EXERCISE AIM: The data must be returned in full and exactly as given.

DATASET RECORDS:
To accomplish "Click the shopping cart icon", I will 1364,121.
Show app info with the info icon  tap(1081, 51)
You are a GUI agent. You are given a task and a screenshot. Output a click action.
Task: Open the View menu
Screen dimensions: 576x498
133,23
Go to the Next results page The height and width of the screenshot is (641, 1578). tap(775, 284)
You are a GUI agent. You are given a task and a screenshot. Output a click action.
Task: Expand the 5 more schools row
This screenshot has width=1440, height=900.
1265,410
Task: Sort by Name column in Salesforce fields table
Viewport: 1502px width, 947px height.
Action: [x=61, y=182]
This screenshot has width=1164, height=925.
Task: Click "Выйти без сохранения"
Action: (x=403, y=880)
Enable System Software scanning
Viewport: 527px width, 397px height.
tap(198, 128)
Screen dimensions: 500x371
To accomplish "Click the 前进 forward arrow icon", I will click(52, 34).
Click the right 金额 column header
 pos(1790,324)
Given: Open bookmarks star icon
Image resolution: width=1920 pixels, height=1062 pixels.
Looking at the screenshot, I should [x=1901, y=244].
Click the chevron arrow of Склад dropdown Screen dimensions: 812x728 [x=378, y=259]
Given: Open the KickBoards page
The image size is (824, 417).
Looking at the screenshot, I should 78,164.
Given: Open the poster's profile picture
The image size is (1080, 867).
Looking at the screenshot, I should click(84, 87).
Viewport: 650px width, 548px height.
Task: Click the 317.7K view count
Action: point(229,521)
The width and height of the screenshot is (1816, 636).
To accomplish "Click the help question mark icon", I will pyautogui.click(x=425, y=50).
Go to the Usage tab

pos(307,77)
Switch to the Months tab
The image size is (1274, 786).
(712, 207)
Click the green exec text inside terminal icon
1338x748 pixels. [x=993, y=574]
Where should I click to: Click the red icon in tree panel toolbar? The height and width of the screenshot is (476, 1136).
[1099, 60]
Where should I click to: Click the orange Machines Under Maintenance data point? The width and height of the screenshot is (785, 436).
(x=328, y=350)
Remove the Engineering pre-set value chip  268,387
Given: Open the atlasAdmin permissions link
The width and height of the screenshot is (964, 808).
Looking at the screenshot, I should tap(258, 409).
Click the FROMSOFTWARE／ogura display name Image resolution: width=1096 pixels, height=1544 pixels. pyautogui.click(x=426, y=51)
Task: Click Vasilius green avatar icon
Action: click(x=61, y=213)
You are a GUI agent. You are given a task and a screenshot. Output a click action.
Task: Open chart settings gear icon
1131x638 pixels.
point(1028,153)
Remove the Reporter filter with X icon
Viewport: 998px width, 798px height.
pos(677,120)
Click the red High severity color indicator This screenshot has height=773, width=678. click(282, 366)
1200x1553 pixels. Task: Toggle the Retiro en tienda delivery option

FINAL ANSWER:
To accomplish "Click the shopping cart icon", I will 1364,121.
Show app info with the info icon  tap(1081, 51)
You are a GUI agent. You are given a task and a screenshot. Output a click action.
Task: Open the View menu
Screen dimensions: 576x498
133,23
Go to the Next results page The height and width of the screenshot is (641, 1578). tap(775, 284)
You are a GUI agent. You are given a task and a screenshot. Output a click action.
Task: Expand the 5 more schools row
This screenshot has width=1440, height=900.
1265,410
Task: Sort by Name column in Salesforce fields table
Viewport: 1502px width, 947px height.
Action: [x=61, y=182]
This screenshot has width=1164, height=925.
Task: Click "Выйти без сохранения"
Action: (x=403, y=880)
Enable System Software scanning
Viewport: 527px width, 397px height.
tap(198, 128)
Screen dimensions: 500x371
To accomplish "Click the 前进 forward arrow icon", I will click(52, 34).
Click the right 金额 column header
 pos(1790,324)
Given: Open bookmarks star icon
Image resolution: width=1920 pixels, height=1062 pixels.
Looking at the screenshot, I should [x=1901, y=244].
Click the chevron arrow of Склад dropdown Screen dimensions: 812x728 [x=378, y=259]
Given: Open the KickBoards page
The image size is (824, 417).
Looking at the screenshot, I should 78,164.
Given: Open the poster's profile picture
The image size is (1080, 867).
Looking at the screenshot, I should click(84, 87).
Viewport: 650px width, 548px height.
Task: Click the 317.7K view count
Action: point(229,521)
The width and height of the screenshot is (1816, 636).
To accomplish "Click the help question mark icon", I will pyautogui.click(x=425, y=50).
Go to the Usage tab

pos(307,77)
Switch to the Months tab
The image size is (1274, 786).
(712, 207)
Click the green exec text inside terminal icon
1338x748 pixels. [x=993, y=574]
Where should I click to: Click the red icon in tree panel toolbar? The height and width of the screenshot is (476, 1136).
[1099, 60]
Where should I click to: Click the orange Machines Under Maintenance data point? The width and height of the screenshot is (785, 436).
(x=328, y=350)
Remove the Engineering pre-set value chip  268,387
Given: Open the atlasAdmin permissions link
The width and height of the screenshot is (964, 808).
Looking at the screenshot, I should tap(258, 409).
Click the FROMSOFTWARE／ogura display name Image resolution: width=1096 pixels, height=1544 pixels. pyautogui.click(x=426, y=51)
Task: Click Vasilius green avatar icon
Action: click(x=61, y=213)
You are a GUI agent. You are given a task and a screenshot. Output a click action.
Task: Open chart settings gear icon
1131x638 pixels.
point(1028,153)
Remove the Reporter filter with X icon
Viewport: 998px width, 798px height.
pos(677,120)
Click the red High severity color indicator This screenshot has height=773, width=678. click(282, 366)
1200x1553 pixels. Task: Toggle the Retiro en tienda delivery option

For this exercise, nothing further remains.